- _TRY IT_: Print the data in full, exactly as it reads.

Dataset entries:
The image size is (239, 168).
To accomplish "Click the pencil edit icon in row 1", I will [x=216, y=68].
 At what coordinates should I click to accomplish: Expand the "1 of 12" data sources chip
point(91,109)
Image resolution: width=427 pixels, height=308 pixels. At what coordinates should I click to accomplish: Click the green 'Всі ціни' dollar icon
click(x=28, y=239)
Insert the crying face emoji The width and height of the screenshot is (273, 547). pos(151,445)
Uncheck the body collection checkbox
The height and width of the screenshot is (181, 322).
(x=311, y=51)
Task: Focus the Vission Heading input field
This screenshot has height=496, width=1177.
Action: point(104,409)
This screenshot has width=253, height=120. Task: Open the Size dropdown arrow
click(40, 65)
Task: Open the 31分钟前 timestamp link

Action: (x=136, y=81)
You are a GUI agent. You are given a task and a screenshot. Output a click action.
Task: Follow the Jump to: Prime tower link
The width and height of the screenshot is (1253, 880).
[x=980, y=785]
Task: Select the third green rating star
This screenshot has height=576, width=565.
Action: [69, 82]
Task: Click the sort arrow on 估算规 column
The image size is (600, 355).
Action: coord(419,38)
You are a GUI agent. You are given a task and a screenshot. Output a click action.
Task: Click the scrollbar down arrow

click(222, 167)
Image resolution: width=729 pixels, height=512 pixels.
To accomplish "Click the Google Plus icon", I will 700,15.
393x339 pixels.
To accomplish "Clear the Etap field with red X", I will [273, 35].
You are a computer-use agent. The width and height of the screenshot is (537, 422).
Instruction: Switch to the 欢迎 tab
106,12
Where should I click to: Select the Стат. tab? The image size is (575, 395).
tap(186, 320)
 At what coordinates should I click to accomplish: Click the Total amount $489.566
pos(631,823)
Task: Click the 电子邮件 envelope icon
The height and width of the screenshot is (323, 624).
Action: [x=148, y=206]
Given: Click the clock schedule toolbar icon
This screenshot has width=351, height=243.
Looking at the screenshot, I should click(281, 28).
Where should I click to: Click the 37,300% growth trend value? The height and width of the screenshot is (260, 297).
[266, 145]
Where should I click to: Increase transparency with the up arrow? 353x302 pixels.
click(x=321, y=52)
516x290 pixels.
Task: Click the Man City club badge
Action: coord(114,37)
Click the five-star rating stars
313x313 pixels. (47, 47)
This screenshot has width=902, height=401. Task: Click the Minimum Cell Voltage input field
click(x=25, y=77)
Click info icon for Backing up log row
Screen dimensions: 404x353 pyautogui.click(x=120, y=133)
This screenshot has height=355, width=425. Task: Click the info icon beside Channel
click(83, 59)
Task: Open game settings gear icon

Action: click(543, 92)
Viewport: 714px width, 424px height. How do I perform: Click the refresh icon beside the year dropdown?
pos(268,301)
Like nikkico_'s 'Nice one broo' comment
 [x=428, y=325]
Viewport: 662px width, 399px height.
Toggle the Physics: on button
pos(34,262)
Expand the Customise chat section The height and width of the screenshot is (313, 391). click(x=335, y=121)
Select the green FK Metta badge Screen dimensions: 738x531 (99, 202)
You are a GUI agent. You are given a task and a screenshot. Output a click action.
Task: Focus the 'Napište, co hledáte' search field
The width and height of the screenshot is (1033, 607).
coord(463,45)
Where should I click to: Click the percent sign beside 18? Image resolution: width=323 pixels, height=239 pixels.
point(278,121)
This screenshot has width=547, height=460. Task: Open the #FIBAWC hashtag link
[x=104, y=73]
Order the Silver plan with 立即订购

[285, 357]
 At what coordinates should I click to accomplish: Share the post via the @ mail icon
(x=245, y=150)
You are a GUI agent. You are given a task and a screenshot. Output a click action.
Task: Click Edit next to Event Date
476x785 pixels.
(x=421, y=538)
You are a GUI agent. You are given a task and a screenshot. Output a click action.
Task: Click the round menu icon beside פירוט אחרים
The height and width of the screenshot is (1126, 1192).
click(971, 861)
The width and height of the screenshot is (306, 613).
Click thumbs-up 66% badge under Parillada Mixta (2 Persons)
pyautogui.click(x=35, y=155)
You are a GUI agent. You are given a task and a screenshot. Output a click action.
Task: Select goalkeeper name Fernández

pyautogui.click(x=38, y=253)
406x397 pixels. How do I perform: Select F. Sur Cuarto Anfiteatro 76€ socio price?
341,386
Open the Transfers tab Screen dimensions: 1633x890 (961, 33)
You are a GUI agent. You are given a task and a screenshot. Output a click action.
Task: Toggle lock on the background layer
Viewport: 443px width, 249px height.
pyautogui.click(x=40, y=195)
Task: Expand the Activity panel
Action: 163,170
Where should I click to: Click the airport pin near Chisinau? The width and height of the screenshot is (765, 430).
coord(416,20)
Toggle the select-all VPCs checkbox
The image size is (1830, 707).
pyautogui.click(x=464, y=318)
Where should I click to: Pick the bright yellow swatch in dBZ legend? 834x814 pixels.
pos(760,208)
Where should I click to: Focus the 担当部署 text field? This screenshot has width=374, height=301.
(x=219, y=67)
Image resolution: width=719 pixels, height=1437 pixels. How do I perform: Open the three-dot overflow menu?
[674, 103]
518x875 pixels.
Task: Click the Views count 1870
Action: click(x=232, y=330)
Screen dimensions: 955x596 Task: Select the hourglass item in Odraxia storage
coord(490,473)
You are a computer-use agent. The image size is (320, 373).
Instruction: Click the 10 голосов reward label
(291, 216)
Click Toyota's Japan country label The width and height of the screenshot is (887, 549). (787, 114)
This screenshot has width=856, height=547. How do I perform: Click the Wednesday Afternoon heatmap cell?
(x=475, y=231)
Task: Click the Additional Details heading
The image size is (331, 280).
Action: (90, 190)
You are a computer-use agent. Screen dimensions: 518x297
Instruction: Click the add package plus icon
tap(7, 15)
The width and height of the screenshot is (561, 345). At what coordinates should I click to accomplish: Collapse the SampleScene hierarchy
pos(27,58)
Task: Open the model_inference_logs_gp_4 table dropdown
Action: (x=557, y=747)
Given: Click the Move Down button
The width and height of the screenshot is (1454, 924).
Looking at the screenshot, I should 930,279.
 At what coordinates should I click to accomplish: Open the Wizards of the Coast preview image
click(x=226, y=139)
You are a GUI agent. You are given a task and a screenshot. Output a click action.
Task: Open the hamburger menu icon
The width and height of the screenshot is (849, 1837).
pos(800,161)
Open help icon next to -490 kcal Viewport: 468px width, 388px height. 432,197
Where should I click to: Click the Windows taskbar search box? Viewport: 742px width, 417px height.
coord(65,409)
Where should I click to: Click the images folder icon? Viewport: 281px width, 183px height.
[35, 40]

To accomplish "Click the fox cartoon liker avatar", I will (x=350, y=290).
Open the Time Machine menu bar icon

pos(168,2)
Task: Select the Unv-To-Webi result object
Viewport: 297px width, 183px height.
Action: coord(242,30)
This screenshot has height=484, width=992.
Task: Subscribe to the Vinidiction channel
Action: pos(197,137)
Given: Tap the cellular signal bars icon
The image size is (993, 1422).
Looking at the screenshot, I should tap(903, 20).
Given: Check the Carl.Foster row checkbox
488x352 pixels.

- _OUTPUT_:
The image size is (239, 168).
To accomplish "Click the pencil edit icon in row 1", I will [x=216, y=68].
 At what coordinates should I click to accomplish: Expand the "1 of 12" data sources chip
point(91,109)
Image resolution: width=427 pixels, height=308 pixels. At what coordinates should I click to accomplish: Click the green 'Всі ціни' dollar icon
click(x=28, y=239)
Insert the crying face emoji The width and height of the screenshot is (273, 547). pos(151,445)
Uncheck the body collection checkbox
The height and width of the screenshot is (181, 322).
(x=311, y=51)
Task: Focus the Vission Heading input field
This screenshot has height=496, width=1177.
Action: point(104,409)
This screenshot has width=253, height=120. Task: Open the Size dropdown arrow
click(40, 65)
Task: Open the 31分钟前 timestamp link

Action: (x=136, y=81)
You are a GUI agent. You are given a task and a screenshot. Output a click action.
Task: Follow the Jump to: Prime tower link
The width and height of the screenshot is (1253, 880).
[x=980, y=785]
Task: Select the third green rating star
This screenshot has height=576, width=565.
Action: [69, 82]
Task: Click the sort arrow on 估算规 column
The image size is (600, 355).
Action: coord(419,38)
You are a GUI agent. You are given a task and a screenshot. Output a click action.
Task: Click the scrollbar down arrow

click(222, 167)
Image resolution: width=729 pixels, height=512 pixels.
To accomplish "Click the Google Plus icon", I will 700,15.
393x339 pixels.
To accomplish "Clear the Etap field with red X", I will [273, 35].
You are a computer-use agent. The width and height of the screenshot is (537, 422).
Instruction: Switch to the 欢迎 tab
106,12
Where should I click to: Select the Стат. tab? The image size is (575, 395).
tap(186, 320)
 At what coordinates should I click to accomplish: Click the Total amount $489.566
pos(631,823)
Task: Click the 电子邮件 envelope icon
The height and width of the screenshot is (323, 624).
Action: [x=148, y=206]
Given: Click the clock schedule toolbar icon
This screenshot has width=351, height=243.
Looking at the screenshot, I should click(281, 28).
Where should I click to: Click the 37,300% growth trend value? The height and width of the screenshot is (260, 297).
[266, 145]
Where should I click to: Increase transparency with the up arrow? 353x302 pixels.
click(x=321, y=52)
516x290 pixels.
Task: Click the Man City club badge
Action: coord(114,37)
Click the five-star rating stars
313x313 pixels. (47, 47)
This screenshot has width=902, height=401. Task: Click the Minimum Cell Voltage input field
click(x=25, y=77)
Click info icon for Backing up log row
Screen dimensions: 404x353 pyautogui.click(x=120, y=133)
This screenshot has height=355, width=425. Task: Click the info icon beside Channel
click(83, 59)
Task: Open game settings gear icon

Action: click(543, 92)
Viewport: 714px width, 424px height. How do I perform: Click the refresh icon beside the year dropdown?
pos(268,301)
Like nikkico_'s 'Nice one broo' comment
 [x=428, y=325]
Viewport: 662px width, 399px height.
Toggle the Physics: on button
pos(34,262)
Expand the Customise chat section The height and width of the screenshot is (313, 391). click(x=335, y=121)
Select the green FK Metta badge Screen dimensions: 738x531 (99, 202)
You are a GUI agent. You are given a task and a screenshot. Output a click action.
Task: Focus the 'Napište, co hledáte' search field
The width and height of the screenshot is (1033, 607).
coord(463,45)
Where should I click to: Click the percent sign beside 18? Image resolution: width=323 pixels, height=239 pixels.
point(278,121)
This screenshot has width=547, height=460. Task: Open the #FIBAWC hashtag link
[x=104, y=73]
Order the Silver plan with 立即订购

[285, 357]
 At what coordinates should I click to accomplish: Share the post via the @ mail icon
(x=245, y=150)
You are a GUI agent. You are given a task and a screenshot. Output a click action.
Task: Click Edit next to Event Date
476x785 pixels.
(x=421, y=538)
You are a GUI agent. You are given a task and a screenshot. Output a click action.
Task: Click the round menu icon beside פירוט אחרים
The height and width of the screenshot is (1126, 1192).
click(971, 861)
The width and height of the screenshot is (306, 613).
Click thumbs-up 66% badge under Parillada Mixta (2 Persons)
pyautogui.click(x=35, y=155)
You are a GUI agent. You are given a task and a screenshot. Output a click action.
Task: Select goalkeeper name Fernández

pyautogui.click(x=38, y=253)
406x397 pixels. How do I perform: Select F. Sur Cuarto Anfiteatro 76€ socio price?
341,386
Open the Transfers tab Screen dimensions: 1633x890 (961, 33)
You are a GUI agent. You are given a task and a screenshot. Output a click action.
Task: Toggle lock on the background layer
Viewport: 443px width, 249px height.
pyautogui.click(x=40, y=195)
Task: Expand the Activity panel
Action: 163,170
Where should I click to: Click the airport pin near Chisinau? The width and height of the screenshot is (765, 430).
coord(416,20)
Toggle the select-all VPCs checkbox
The image size is (1830, 707).
pyautogui.click(x=464, y=318)
Where should I click to: Pick the bright yellow swatch in dBZ legend? 834x814 pixels.
pos(760,208)
Where should I click to: Focus the 担当部署 text field? This screenshot has width=374, height=301.
(x=219, y=67)
Image resolution: width=719 pixels, height=1437 pixels. How do I perform: Open the three-dot overflow menu?
[674, 103]
518x875 pixels.
Task: Click the Views count 1870
Action: click(x=232, y=330)
Screen dimensions: 955x596 Task: Select the hourglass item in Odraxia storage
coord(490,473)
You are a computer-use agent. The image size is (320, 373).
Instruction: Click the 10 голосов reward label
(291, 216)
Click Toyota's Japan country label The width and height of the screenshot is (887, 549). (787, 114)
This screenshot has width=856, height=547. How do I perform: Click the Wednesday Afternoon heatmap cell?
(x=475, y=231)
Task: Click the Additional Details heading
The image size is (331, 280).
Action: (90, 190)
You are a computer-use agent. Screen dimensions: 518x297
Instruction: Click the add package plus icon
tap(7, 15)
The width and height of the screenshot is (561, 345). At what coordinates should I click to accomplish: Collapse the SampleScene hierarchy
pos(27,58)
Task: Open the model_inference_logs_gp_4 table dropdown
Action: (x=557, y=747)
Given: Click the Move Down button
The width and height of the screenshot is (1454, 924).
Looking at the screenshot, I should 930,279.
 At what coordinates should I click to accomplish: Open the Wizards of the Coast preview image
click(x=226, y=139)
You are a GUI agent. You are given a task and a screenshot. Output a click action.
Task: Open the hamburger menu icon
The width and height of the screenshot is (849, 1837).
pos(800,161)
Open help icon next to -490 kcal Viewport: 468px width, 388px height. 432,197
Where should I click to: Click the Windows taskbar search box? Viewport: 742px width, 417px height.
coord(65,409)
Where should I click to: Click the images folder icon? Viewport: 281px width, 183px height.
[35, 40]

To accomplish "Click the fox cartoon liker avatar", I will (x=350, y=290).
Open the Time Machine menu bar icon

pos(168,2)
Task: Select the Unv-To-Webi result object
Viewport: 297px width, 183px height.
Action: coord(242,30)
This screenshot has height=484, width=992.
Task: Subscribe to the Vinidiction channel
Action: pos(197,137)
Given: Tap the cellular signal bars icon
The image size is (993, 1422).
Looking at the screenshot, I should tap(903, 20).
Given: Check the Carl.Foster row checkbox
488x352 pixels.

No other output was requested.